RALEIGH, N.C. (Legal Newsline) - North Carolina Attorney General Roy Cooper announced on Monday that four candy sales companies and a California company that allegedly mailed questionable letters to businesses have been barred from doing business in the state.
The Beacon Project, Creative Marketing Solutions, Universal Placement Services and Marilyn Broerman of Charlotte allegedly sold plastic countertop candy dispensers and instructed people on how to start their own candy vending businesses. The companies allegedly convinced consumers to invest as much as $50,000 by stating that investors could make $3,000 a week in cash indefinitely. None of the vendors made the types of profits that were promised.
The four candy sales companies allegedly told vendors that the money collected would go toward finding missing children. All candy sales profits allegedly went to the individual vendors while dispenser sales went to the defendants.
"It's bad enough to promise unrealistic profits, but even worse to claim the money is going to help a charity," Cooper said.
Under the terms of a consent judgment signed by Superior Court Judge Robert H. Hobgood, Marilyn Broerman, Universal Placement Services, Creative Marketing Solutions, the Beacon Project and their employees are permanently barred from engaging in unfair business practices, soliciting charitable donations and offering business opportunities in the state. The defendants must pay $5,000 to the state for the purposes of consumer protection.
Cooper filed a lawsuit against the defendants on Feb. 28, 2011, for alleged deceptive and unfair trade practices and sought a permanent ban on their work.
"Don't be fooled by profits that sound too good to be true, no matter how much you want to believe them," Cooper said. "Before you agree to buy into any business opportunity, check it out thoroughly."

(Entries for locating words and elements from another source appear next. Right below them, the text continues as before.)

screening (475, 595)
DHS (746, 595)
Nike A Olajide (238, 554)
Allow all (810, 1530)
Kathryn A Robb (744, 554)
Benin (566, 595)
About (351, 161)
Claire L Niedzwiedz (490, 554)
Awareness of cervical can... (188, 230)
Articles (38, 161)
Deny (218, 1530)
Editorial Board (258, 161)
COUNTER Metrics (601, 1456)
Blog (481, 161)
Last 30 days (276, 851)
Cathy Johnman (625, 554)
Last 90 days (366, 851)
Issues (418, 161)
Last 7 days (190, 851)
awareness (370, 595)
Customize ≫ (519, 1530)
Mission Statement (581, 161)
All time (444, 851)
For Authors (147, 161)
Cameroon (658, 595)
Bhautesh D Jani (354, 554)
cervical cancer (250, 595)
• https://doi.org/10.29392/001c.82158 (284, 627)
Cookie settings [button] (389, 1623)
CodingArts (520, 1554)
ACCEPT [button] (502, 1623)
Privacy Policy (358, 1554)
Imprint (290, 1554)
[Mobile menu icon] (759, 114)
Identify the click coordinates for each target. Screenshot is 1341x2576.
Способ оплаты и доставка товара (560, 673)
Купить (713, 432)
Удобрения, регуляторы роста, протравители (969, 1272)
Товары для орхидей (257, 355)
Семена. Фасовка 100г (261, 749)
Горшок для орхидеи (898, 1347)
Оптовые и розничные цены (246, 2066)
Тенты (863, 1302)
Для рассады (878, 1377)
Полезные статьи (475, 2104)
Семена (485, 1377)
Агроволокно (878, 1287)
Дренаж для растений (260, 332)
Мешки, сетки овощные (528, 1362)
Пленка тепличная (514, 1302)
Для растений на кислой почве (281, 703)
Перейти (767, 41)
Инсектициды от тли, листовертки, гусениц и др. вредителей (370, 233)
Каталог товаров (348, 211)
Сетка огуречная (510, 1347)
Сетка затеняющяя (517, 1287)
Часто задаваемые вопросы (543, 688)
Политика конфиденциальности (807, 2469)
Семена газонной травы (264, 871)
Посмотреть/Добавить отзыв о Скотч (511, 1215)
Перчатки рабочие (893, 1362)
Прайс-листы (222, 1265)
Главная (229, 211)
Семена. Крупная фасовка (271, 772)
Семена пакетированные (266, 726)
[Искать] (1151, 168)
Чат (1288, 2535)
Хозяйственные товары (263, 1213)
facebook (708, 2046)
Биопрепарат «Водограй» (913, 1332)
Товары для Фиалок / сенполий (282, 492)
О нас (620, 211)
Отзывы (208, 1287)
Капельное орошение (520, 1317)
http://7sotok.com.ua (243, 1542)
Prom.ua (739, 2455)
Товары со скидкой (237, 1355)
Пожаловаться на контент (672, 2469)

Corporate Services Inc., a California company, allegedly sent questionable letters to hundreds of businesses in the state in violation of an earlier agreement. Despite a March 2011 settlement that barred the company from sending misleading mailings, the company allegedly sent out another mailing to hundreds of North Carolina businesses in violation of the settlement.
Cooper and Secretary of State Elaine F. Marshall filed a lawsuit against Corporate Services Inc. and Selwyn J. Monarch, the company's owner, in 2009 for allegedly misleading state businesses into thinking that they failed to comply with state laws on filing and taking corporate minutes.
The letters appeared to come from a government agency and directed the companies to pay $125 and give information on their corporate minutes by a particular date, Cooper alleged. The state won a preliminary injunction and a temporary restraining order against the defendants which led to the March 2011 settlement.
"Trying to trick small business owners and violating legal agreements aren't the way to do business in North Carolina," Cooper said. "We're pleased that we've kept hundreds of businesses from losing money to this scheme, and put a stop to this activity in North Carolina for good."
Corporate Services Inc. initially claimed that the latest mailing was sent by mistake but agreed to return checks worth approximately $90,000 to the 700 state businesses that responded to the mailing. Under the terms of an agreement, the company will stop doing business in the state and will pay $30,000 to the state. In the March 2011 agreement, Corporate Services was ordered to pay $25,000 to the state.